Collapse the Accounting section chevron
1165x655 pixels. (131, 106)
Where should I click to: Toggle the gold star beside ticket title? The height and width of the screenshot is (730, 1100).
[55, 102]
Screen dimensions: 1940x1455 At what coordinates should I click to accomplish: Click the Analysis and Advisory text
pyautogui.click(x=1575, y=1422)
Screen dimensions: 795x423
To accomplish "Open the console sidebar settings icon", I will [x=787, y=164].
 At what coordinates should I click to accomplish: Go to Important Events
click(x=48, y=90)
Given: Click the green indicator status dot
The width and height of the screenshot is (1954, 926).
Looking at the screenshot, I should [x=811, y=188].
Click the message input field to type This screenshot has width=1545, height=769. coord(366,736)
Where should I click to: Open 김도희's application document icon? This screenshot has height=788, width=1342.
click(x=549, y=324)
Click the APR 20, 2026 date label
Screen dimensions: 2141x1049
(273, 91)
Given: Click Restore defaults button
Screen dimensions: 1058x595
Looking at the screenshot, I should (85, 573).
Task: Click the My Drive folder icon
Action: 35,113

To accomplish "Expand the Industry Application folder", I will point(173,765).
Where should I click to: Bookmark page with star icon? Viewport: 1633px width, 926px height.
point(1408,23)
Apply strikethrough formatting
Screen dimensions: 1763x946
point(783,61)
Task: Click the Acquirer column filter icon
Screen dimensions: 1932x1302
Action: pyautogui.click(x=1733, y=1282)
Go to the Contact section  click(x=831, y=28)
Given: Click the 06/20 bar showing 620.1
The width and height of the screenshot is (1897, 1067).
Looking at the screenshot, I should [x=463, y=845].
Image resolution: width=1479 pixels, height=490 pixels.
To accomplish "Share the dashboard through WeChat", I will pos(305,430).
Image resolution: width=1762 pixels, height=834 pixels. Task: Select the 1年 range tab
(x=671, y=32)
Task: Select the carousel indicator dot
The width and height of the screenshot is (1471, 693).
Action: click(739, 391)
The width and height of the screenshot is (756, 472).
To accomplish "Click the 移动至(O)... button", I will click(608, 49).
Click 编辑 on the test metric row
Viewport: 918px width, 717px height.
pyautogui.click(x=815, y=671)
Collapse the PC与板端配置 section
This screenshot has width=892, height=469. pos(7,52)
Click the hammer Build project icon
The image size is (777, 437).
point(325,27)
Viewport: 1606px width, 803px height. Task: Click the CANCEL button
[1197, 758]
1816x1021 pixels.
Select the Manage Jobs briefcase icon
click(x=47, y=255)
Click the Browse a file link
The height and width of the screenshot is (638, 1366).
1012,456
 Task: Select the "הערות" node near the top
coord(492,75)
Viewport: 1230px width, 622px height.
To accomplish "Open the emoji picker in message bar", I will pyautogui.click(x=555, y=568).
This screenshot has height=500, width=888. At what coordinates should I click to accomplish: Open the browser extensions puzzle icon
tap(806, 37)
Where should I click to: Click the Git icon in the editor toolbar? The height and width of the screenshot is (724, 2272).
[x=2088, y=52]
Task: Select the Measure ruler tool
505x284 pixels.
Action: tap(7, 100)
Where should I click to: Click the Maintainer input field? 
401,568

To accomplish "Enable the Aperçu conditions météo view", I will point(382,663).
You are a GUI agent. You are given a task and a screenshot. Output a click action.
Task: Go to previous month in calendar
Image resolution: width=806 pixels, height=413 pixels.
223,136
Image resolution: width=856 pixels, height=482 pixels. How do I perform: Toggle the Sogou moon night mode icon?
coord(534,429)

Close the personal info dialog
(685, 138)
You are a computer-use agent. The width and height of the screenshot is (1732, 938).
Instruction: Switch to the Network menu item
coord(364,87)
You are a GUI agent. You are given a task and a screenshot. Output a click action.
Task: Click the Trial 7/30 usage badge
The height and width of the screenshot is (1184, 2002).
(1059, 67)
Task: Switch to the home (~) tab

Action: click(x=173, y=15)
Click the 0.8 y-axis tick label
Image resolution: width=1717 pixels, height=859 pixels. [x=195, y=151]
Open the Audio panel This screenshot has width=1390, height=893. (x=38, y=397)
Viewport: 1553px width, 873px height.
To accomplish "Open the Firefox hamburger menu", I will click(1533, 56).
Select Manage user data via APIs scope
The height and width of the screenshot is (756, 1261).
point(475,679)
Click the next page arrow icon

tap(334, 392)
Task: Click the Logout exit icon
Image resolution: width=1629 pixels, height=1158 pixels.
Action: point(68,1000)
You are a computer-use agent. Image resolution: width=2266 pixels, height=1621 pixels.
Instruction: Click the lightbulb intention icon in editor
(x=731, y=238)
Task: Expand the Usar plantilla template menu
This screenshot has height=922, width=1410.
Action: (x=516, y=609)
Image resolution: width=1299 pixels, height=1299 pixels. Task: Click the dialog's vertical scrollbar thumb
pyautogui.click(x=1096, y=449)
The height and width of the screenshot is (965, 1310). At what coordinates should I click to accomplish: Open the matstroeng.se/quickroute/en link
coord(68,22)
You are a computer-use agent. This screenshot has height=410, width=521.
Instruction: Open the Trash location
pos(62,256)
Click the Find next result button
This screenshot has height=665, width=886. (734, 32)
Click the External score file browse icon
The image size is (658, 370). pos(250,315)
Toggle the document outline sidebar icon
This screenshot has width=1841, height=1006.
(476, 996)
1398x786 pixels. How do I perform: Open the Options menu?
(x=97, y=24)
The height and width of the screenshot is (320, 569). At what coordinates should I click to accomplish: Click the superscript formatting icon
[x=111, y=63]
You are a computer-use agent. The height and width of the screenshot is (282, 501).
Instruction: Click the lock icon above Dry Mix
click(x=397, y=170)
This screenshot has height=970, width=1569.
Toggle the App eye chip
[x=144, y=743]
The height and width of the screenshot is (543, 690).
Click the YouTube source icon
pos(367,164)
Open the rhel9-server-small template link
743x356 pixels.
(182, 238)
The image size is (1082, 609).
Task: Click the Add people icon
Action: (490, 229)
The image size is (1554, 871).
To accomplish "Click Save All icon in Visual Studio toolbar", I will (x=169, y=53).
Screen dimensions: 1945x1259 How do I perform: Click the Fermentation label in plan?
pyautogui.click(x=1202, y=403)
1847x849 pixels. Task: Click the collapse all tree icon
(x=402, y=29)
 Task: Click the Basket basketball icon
_ _ _ _ _
Your instructions: Include the first line of the listing, the line with "Given: Click the green indicator status dot", and every line between them, each repeated exactly, and output only those.

Result below:
Collapse the Accounting section chevron
1165x655 pixels. (131, 106)
Where should I click to: Toggle the gold star beside ticket title? The height and width of the screenshot is (730, 1100).
[55, 102]
Screen dimensions: 1940x1455 At what coordinates should I click to accomplish: Click the Analysis and Advisory text
pyautogui.click(x=1575, y=1422)
Screen dimensions: 795x423
To accomplish "Open the console sidebar settings icon", I will [x=787, y=164].
 At what coordinates should I click to accomplish: Go to Important Events
click(x=48, y=90)
Given: Click the green indicator status dot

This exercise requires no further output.